The Buddhist period, the first organised religion in erstwhile Kashmir, is perceived to have provided the foundation of the architectural sensibilities of the place. It set the “grammar” for religious places in Kashmir by using local elements and locally available materials, mainly wood. Instead of domes, spires, wood-in-brick work and long eaves, all elements of Buddhist monasteries, remained the hallmark of Kashmir’s mosques and shrines until the Mughals arrived in the 16th century.
Politics of architecture
The syncretism in architecture comes through from the second surviving mosque from the 14th century, the Mir Masjid, located at Pampore in south Kashmir’s Pulwama district. A Buddhist monastery at Alchi, Ladakh, constructed between the ninth and 13th centuries, has incorporated influences and motifs from Kashmiri architecture. Constructed in the second half of 14th century, the entrance of Mir Masjid is designed as a trefoil arched opening resting on two fluted stone columns as seen in the heyday of medieval temple architecture, and the details of wooden eaves are reminiscent of the Alchi temple.
The arrival of Mughal rule in Kashmir was marked by a disruption in architectural style. The new architecture was “imperialist”, discarding local styles. For instance, stones were used to build the mosques Pather Masjid and Mulla Shah in a cold region like Srinagar.
The stone architecture of the Mughals carried a message of the permanence of Mughal power in Kashmir.

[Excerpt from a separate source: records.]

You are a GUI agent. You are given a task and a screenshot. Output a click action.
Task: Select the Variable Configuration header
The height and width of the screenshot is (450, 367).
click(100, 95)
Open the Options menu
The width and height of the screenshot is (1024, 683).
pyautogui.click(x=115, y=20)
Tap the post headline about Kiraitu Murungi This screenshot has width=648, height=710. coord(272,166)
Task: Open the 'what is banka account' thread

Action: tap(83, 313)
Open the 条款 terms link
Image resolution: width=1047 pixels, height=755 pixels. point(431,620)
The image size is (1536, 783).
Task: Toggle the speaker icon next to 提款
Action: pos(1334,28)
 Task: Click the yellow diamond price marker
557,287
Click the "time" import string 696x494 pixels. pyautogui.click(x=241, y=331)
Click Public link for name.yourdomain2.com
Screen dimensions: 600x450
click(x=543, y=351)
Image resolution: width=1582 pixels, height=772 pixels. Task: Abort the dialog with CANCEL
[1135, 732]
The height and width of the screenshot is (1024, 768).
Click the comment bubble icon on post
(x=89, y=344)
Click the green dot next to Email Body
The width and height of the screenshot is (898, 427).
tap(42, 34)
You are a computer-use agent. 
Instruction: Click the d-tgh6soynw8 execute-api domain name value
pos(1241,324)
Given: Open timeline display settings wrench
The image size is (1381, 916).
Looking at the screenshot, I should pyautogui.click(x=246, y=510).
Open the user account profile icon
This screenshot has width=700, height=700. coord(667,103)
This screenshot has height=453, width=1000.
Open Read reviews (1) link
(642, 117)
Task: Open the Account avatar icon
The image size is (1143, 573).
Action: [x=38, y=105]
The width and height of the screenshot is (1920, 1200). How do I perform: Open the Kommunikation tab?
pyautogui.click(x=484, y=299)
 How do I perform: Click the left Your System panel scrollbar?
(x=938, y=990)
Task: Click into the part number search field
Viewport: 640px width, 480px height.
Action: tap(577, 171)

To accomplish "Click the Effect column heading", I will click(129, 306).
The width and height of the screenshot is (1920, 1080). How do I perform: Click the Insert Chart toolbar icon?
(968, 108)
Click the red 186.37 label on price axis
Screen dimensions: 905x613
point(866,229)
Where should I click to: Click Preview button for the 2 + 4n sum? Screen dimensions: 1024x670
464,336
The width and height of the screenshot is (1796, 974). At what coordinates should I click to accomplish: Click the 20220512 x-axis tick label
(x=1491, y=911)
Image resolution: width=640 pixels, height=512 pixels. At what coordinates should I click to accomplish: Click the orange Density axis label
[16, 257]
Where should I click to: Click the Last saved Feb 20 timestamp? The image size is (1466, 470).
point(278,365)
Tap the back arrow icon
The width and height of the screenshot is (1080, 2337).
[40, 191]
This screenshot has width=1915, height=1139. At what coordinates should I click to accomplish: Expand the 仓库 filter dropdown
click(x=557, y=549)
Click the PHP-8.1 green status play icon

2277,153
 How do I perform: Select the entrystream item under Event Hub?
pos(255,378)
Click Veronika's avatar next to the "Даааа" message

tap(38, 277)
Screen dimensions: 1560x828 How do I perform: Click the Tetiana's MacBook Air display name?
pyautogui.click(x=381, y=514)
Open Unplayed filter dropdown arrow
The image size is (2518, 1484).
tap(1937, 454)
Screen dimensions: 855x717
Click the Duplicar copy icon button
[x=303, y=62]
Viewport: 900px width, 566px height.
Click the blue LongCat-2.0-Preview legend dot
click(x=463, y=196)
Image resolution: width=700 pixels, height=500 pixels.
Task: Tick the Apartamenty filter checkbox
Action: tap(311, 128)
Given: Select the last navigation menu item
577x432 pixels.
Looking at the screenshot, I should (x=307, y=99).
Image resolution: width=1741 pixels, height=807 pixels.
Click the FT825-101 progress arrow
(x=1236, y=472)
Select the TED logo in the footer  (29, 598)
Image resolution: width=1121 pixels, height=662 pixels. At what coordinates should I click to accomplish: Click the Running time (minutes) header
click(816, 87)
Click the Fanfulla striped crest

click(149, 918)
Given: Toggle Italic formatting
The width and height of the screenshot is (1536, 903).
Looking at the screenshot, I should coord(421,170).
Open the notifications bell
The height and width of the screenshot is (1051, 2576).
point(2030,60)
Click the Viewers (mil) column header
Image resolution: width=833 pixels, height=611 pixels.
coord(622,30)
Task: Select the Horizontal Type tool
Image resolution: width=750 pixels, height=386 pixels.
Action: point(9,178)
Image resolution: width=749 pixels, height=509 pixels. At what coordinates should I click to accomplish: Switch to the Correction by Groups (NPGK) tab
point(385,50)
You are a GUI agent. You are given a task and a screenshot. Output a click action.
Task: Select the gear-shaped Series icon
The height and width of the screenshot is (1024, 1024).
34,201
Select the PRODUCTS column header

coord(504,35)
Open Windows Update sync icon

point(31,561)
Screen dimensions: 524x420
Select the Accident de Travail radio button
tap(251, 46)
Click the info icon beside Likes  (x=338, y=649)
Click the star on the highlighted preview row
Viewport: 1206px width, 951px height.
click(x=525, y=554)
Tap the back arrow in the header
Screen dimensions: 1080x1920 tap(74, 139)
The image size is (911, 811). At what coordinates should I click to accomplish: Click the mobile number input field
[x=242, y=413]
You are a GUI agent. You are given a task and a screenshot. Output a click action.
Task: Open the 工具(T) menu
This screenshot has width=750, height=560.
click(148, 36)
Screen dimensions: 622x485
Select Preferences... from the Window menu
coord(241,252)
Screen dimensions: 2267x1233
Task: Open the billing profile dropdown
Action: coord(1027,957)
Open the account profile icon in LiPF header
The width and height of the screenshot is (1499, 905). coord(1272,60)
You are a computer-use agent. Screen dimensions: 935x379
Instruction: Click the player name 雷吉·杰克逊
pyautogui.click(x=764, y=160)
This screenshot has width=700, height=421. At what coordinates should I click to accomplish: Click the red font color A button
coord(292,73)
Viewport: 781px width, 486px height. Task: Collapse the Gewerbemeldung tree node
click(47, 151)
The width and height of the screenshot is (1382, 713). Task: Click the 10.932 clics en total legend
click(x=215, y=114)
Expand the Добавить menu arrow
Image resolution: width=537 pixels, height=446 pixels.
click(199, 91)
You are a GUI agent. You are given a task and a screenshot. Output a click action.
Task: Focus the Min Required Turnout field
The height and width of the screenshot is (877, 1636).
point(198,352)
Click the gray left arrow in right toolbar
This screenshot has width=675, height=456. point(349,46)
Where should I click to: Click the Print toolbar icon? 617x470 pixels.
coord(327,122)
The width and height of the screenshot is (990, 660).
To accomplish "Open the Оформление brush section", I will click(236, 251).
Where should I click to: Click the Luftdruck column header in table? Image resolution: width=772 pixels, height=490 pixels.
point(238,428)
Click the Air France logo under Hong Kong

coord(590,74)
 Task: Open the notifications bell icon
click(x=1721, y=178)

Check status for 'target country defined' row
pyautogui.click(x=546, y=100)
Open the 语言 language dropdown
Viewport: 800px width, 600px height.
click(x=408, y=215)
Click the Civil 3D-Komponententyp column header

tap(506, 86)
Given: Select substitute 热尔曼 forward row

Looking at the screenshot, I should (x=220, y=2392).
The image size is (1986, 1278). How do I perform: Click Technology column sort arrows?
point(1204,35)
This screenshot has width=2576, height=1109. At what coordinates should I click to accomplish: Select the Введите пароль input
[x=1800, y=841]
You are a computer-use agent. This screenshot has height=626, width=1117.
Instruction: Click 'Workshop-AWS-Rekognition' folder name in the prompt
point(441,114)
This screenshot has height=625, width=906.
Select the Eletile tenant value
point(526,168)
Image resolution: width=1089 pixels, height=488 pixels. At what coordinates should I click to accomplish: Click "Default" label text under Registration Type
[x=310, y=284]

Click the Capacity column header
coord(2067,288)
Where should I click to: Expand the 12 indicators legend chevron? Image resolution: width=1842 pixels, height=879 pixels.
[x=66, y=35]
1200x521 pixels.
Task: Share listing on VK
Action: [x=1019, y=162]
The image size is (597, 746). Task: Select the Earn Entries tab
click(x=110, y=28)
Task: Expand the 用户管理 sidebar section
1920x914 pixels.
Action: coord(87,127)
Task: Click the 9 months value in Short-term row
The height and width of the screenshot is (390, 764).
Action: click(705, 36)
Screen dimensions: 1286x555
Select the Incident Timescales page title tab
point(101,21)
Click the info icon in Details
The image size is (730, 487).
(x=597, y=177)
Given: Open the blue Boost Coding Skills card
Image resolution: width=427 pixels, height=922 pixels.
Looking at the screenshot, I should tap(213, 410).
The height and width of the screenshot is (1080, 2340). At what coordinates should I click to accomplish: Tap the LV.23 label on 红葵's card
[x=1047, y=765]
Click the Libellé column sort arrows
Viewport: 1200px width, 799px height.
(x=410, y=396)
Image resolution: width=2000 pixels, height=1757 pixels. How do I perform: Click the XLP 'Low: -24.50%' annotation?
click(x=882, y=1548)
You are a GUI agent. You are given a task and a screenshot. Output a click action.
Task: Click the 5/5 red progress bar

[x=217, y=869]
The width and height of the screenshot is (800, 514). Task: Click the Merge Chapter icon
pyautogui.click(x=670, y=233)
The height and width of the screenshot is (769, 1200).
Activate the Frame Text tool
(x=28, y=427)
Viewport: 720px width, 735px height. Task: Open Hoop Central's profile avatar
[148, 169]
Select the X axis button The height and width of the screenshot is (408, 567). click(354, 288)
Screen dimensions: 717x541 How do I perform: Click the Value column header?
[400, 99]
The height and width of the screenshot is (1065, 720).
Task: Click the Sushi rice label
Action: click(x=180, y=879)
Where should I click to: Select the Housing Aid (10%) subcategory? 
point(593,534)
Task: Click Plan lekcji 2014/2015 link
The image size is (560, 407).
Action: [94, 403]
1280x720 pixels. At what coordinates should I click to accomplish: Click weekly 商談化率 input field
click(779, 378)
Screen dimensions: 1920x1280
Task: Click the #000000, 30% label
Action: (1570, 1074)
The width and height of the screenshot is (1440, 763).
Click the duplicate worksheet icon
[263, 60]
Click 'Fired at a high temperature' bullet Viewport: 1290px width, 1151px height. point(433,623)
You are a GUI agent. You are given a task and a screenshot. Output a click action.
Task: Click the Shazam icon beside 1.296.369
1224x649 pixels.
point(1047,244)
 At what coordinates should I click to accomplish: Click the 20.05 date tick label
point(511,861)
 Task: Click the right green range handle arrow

Yet it remained largely abandoned by Kashmir’s Muslim community. It lacked acceptability for the local population because of its rejection of local building traditions, as the book explains.
Local architectural styles, however, flourished between 1752 and 1847, after the fall of Mughal rule. This was the period when Kashmir had Afghan and Sikh rulers, who were willing to spend money on religious structures.
An architectural marvel, steeped in local elements with colourful papier mache work and khatamband (ceiling with geometrical designs), emerged during this period—the shrine of Khanaqah-i-Ghusiyah or Dastageer sahib built around 1805. The interiors of the shrine were inspired by the Khanaqah-i-Maula, a 14th century shrine that grew from a khanqah or hospice dedicated to Mir Sayyid Ali Hamdani. (Hamdani was a saint from Persia who visited Kashmir in the 14th century.) The shrine, which had echoes of monastic architecture, was able to set for several centuries the grammar for local traditions for Muslim religious architectures.
If Kashmir’s Mughal overlords had patronised architecture that outstripped the structures of other faiths in scale and grandeur, the Dogra rulers were not far behind. Hindu religious architecture of the 19th century outstripped Muslim religious edifices in scale.
The Crux
- Hakim Sameer Hamdani’s The Syncretic Traditions of Islamic Religious Architecture of Kashmir explores how building styles of Kashmir’s Muslim religious places trace the historical trajectories of the frontier province over the centuries.
- The book brings home the larger point missed so far that Islamic architecture was never linear in Kashmir. Kashmir has all along witnessed a resistance against impositions of style and form, even if it was a mosque built by Muslim rulers who were seen as outsiders.
- The book argues that early Muslim religious buildings are reflective of a conscious attempt by Kashmir’s nascent Muslim community to merge socially and culturally with inherited traditions.
- The arrival of Mughal rule marked a disruption in architectural style: the new architecture was “imperialist”, discarding local styles.